Some time later, Martine calls Evelyn over again and reveals that while digging in the back yard, she discovered the bodies of 12 copies of her; Evelyn realizes that Martine was Nathan's 13th clone and the first success, having murdered the other copies and buried them. Martine aims to use Nathan's clone's kill switch but Evelyn convinces her to use the 12th corpse to fake her death, leaving their child with Nathan before leaving.

==Film adaptation==
On March 4, 2021, Annapurna Pictures optioned the film adaptation rights to the novel with its author Sarah Gailey on board as an executive producer.

== Reception ==

Entertainment Weekly released the first excerpt of The Echo Wife in May 2020. David Canfield called the novel "a trippy domestic thriller which takes the extramarital affair trope in some intriguingly weird new directions."

Foz Meadows said of novel, "Sharply written, disturbing and thought-provoking, The Echo Wife is the kind of book that lingers with you long after you’ve finished reading it."
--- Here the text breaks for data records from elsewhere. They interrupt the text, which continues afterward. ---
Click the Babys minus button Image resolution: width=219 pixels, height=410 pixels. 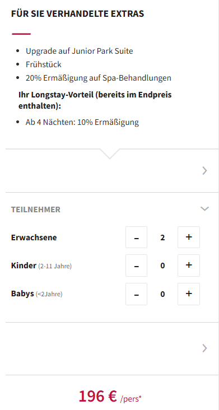[136, 294]
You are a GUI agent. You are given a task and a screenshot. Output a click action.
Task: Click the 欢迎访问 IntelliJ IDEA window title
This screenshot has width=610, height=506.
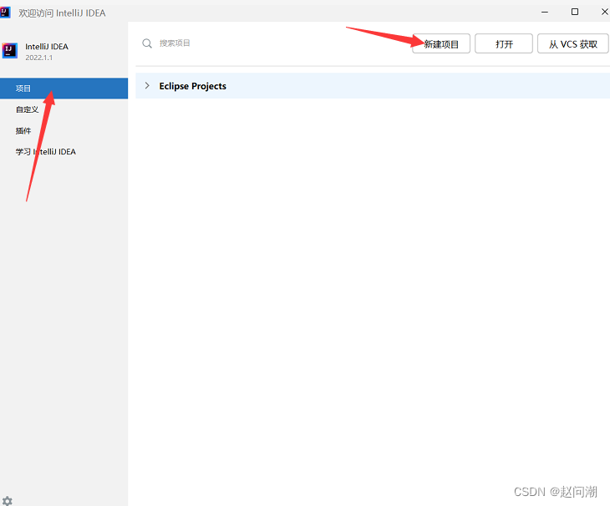(x=62, y=13)
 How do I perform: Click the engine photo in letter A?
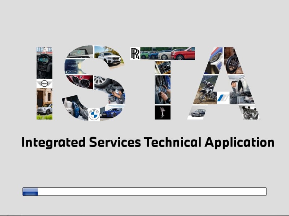tap(249, 112)
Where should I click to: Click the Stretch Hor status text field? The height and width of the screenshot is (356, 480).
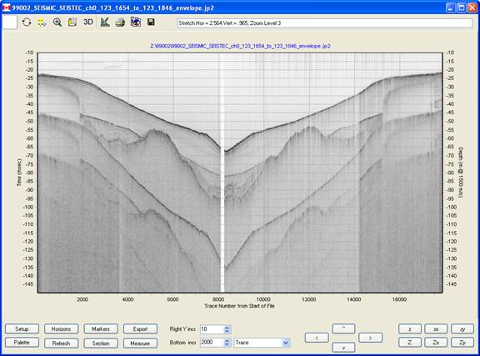[324, 23]
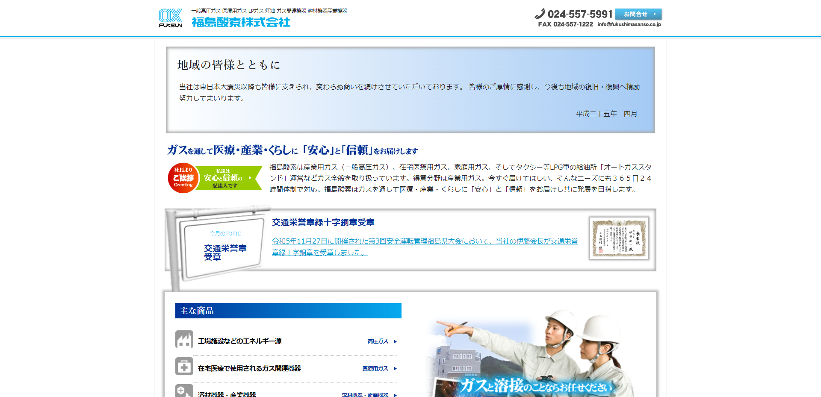
Task: Click the welding equipment icon for 溶材機器
Action: (x=184, y=391)
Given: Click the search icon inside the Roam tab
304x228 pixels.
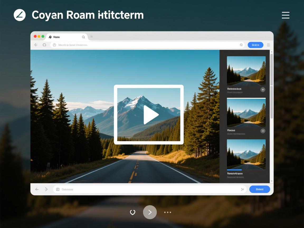Looking at the screenshot, I should tap(83, 37).
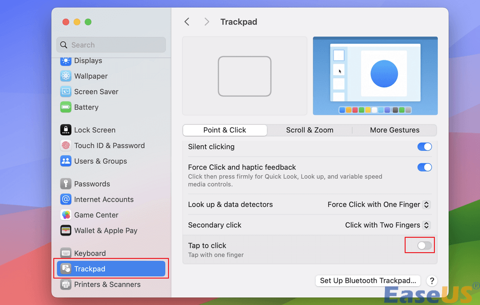The image size is (480, 305).
Task: Switch to the Scroll & Zoom tab
Action: [309, 130]
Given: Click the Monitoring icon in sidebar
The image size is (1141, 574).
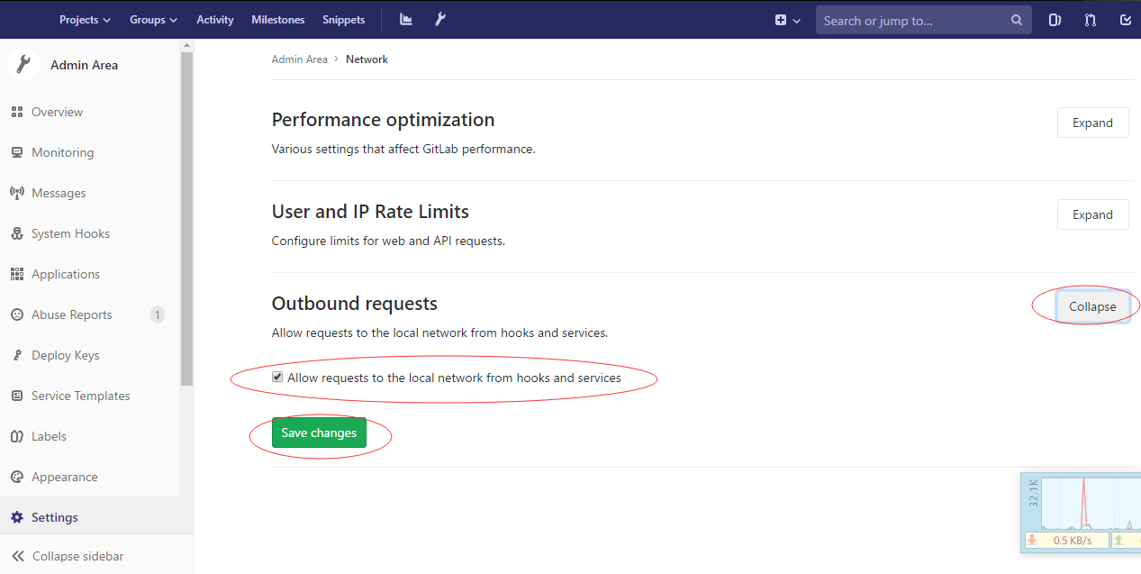Looking at the screenshot, I should (16, 152).

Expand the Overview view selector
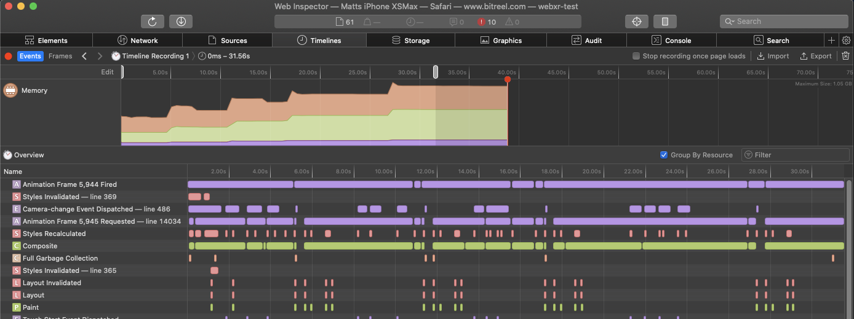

In a review for Locus, Gary K. Wolfe wrote that "the novel may not offer much that is new, but as a portrait of a character forced to literally confront herself for almost the first time, it’s pretty compelling," and Adrienne Martini wrote that the characters "[make] for a fine allegory but decidedly less satisfying fiction."

In a review for NPR, Jason Heller wrote that "In the book's treatment of cloning, gender dynamics, moral ambiguity, and the lofty idea of the existential nature of identity, it has a passing resemblance to some great contemporary television, including Killing Eve, Orphan Black, Black Mirror, and Westworld..."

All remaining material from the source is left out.